Hace no tanto, quizás menos de dos años, en nuestro país escuchábamos con estupefacción los dichos de odio de Donald Trump. ¿Te acuerdas cómo nos enojamos cuando dijo que México sólo enviaba violadores y “bad hombres” al país vecino?
Lo hicimos piñata. Nos reíamos de ese bufón racista, estábamos seguros que estaba entrenado solo para generar polémica. Al principio pensamos que era una estrategia publicitaria, quizás una movida para llamar la atención y lograr un escaparate público para un futuro negocio.
Pero nadie vino a desmentirlo. Al contrario, levantó la mano para la presidencia del país vecino. Ahí fue cuando empezamos a conocer que al precandidato republicano tampoco le gustaban las personas con alguna discapacidad, de las cuales se burlaba; las mujeres, quienes señalaron su misoginia e incluso algunas denunciaron agresiones sexuales; la prensa crítica, esa que la señaló como noticias falsas; y todo aquel grupo que retara el mundo que él conocía.
“No hay forma alguna en que él pueda ganar la nominación”, decían algunas voces que conocían de cerca a la política norteamericana. Y entonces escuchamos, entre coreos de sus seguidores: “Construyamos ese muro, construyamos ese muro”. Sí, era literal, él proponía un muro que dividiera los territorios entre Estados Unidos y México.
En nuestro país no dábamos crédito a la cantidad de insultos y mentiras que ese político profería contra nuestra patria. Todos los días había una declaración que nos hacía olvidar los excesos de la previa: “nos quitan nuestros trabajos, no tienen lugar en nuestro gran país, solo mandan a los malos”. Sonaban irreales sus señalamientos y propuestas. Y ganó la candidatura por su partido.

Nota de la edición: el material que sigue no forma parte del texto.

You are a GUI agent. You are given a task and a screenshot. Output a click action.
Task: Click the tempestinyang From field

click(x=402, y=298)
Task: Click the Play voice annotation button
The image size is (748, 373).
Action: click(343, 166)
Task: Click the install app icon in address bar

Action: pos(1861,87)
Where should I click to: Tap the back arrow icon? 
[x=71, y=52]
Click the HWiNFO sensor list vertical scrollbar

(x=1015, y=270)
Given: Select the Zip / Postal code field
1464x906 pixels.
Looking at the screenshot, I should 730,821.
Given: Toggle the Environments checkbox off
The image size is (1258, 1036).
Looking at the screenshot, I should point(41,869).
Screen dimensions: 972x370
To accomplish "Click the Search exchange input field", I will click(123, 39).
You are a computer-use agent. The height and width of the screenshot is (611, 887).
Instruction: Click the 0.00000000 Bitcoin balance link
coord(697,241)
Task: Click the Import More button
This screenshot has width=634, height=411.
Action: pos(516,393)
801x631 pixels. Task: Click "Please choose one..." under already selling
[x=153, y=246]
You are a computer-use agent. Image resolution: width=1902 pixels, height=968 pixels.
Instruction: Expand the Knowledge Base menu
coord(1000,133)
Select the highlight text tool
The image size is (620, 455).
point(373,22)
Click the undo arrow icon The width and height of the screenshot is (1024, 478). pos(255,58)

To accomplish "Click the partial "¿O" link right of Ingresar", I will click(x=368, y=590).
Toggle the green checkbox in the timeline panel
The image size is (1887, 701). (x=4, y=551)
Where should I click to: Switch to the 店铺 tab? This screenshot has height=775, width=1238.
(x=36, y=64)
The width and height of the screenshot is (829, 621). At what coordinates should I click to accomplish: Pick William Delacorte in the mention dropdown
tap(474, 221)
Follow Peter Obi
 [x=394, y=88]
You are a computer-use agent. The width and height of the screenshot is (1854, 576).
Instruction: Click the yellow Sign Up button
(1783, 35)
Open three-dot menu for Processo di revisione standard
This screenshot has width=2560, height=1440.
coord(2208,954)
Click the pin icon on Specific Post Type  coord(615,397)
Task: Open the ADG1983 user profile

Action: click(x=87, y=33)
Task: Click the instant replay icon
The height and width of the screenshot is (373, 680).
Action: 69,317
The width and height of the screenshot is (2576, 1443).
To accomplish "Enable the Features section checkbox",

Y entonces, más y más voces dijeron “Es imposible que alguien como él logre las simpatías”. Pero el rugido del odio llegó y caló alto. Ya no importaba si eras mexicano, jamaiquino, filipina o nacida en Estados Unidos, la amenaza se sentía en muchos sectores sociales.
Quien intentó desenmarañar su plataforma política pudo certificar que lo verdaderamente importante de la doctrina no era un postulado económico o político, sino el odio hacia lo distinto, la añoranza a los días de homogeneidad racial y cultural, así como una fuerte carga de nacionalismo rancio. Cabe la pena recordar esos días de campaña, durante los cuales vimos con tristeza la escalada de actos de violencia e intolerancia hacia las minorías.
¿Te acuerdas haber despertado con la noticia de su victoria? Fue un día terrible, nadie lo podía creer. Nadie tenía una explicación para esta infamia. Quedó claro que logró dejar su estela de odio en el camino, las semillas de Trump habían germinado y pudo convencer a millones de que algunas personas valen más que otras.
Esa degradación que por años nos sorprendió, ese odio que se diseminó por todo el mundo, esa ponzoña racista que esparció, poco a poco nos empezó a parecer menos sorprendente y cruel. Ese bufón, conforme pasan los años, comienza a sonar para algunas personas un poco menos lunático.
Repite una mentira mil veces y será realidad. De esa manera es como hoy tenemos una polarización tremenda en la sociedad norteamericana entre quienes escuchan a Trump con atención y ven en los mexicanos un grupo social indeseable, criminal y que les roba los trabajos a sus ciudadanos.
Estas últimas descripciones son las mismas con las que algunos mexicanos señalaron a los hondureños de la caravana migrante, el contingente de 7 mil centroamericanos que el viernes intentó ingresar a nuestro país en su búsqueda por llegar a los Estados Unidos. Esos mismos insultos y esas calumnias repetidas en una nueva latitud. El veneno que alguna vez recibimos ahora lo suministramos a otros.